エス・エルワールド㈱(静岡市清水区宮加三642、杉山岳人社長)は3月、静鉄ホームズ㈱(焼津市大住915、保竹善之社長)と共同し、林野庁関東森林管理局と分収造林契約を締結した。同月、群馬県前橋市の同管理局森林整備部 森林整備課で感謝状贈呈式が行われた。
浜松市内の国有林2・656haに、早生樹である〝テーダ松〟約7000本を植林する。3月から植林を開始し、育林は掛川森林組合に委託し、30年後の2054年に伐採を予定している。同社によると、静岡県内で林野関係事業者以外の契約締結は、民間企業で初めてという。
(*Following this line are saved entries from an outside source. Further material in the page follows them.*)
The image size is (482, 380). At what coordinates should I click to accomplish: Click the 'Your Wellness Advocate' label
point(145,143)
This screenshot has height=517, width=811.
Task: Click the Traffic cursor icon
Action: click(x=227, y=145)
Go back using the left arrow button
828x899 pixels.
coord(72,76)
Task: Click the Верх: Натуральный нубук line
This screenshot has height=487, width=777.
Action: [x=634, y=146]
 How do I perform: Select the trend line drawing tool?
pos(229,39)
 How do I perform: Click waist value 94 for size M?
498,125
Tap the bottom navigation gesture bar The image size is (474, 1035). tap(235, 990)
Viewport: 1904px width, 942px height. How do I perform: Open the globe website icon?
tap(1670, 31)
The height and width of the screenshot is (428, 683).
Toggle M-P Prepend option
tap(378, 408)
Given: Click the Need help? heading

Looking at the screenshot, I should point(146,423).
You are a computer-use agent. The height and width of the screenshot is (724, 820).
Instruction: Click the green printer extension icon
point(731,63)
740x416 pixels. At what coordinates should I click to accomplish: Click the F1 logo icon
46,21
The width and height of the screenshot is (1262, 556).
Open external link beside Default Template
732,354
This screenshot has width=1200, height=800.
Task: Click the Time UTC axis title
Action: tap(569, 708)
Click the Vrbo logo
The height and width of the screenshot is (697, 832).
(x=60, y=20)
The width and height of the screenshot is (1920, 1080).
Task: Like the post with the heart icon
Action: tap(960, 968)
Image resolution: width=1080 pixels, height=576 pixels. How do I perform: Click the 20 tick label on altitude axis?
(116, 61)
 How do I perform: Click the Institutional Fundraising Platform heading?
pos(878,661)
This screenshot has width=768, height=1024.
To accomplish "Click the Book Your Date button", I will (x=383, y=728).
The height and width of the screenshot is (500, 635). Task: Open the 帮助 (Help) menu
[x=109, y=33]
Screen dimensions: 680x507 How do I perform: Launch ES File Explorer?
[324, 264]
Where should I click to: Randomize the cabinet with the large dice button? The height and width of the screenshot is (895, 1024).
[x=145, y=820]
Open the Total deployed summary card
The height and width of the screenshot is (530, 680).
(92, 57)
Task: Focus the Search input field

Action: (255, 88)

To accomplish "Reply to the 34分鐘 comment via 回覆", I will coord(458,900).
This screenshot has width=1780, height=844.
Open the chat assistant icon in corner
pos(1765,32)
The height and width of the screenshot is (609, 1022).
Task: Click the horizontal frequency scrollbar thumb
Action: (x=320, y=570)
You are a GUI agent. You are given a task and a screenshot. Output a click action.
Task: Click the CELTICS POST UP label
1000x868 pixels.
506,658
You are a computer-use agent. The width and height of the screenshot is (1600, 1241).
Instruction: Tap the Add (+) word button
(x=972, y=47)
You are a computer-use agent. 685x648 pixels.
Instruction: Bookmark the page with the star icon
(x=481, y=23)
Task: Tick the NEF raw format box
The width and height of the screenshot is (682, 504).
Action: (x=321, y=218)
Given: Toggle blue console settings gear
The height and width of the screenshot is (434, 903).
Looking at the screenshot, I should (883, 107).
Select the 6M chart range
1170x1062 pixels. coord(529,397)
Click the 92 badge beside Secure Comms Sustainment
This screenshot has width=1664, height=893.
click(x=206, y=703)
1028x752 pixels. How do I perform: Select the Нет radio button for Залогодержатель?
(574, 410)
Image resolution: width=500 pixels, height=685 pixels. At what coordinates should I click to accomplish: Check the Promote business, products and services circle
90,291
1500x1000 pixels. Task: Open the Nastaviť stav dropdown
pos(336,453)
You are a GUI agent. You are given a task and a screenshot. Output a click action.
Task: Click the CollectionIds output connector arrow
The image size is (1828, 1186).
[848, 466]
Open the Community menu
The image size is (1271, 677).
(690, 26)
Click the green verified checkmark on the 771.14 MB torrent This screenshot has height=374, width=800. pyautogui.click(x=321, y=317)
同社は物流梱包資材(産業資材)や住宅資材、車両資材をメインに木材の加工販売などを展開している。杉山社長は「我々は木を消費する仕事なので、ずっと植林をしたいという思いがありました。今回の分収造林によって国産材循環サイクルの向上やSDGs、カーボンニュートラルの観点でも社会貢献につながると思い、静鉄ホームズさんに一緒にどうかとお声がけさせていただきました。30年後に伐採するテーダ松は、建材や梱包材など無駄なく使いたい」という。またテーダ松は、更新や保育にかかる経費が安く、短伐期でバイオマス原料を多量に生産できると近年注目が集まっている。国内の流通はまだ少ないため、外部機関による研究もあわせて進めるという。
国有林の分収造林は、造林者が契約によって木を植え、一定期間育てたのちに伐採し、販売収益を国と造林者で分収する制度のこと。国産材循環サイクルの向上やサステナブルな社会・脱炭素社会の実現に貢献できるなどのメリットがある。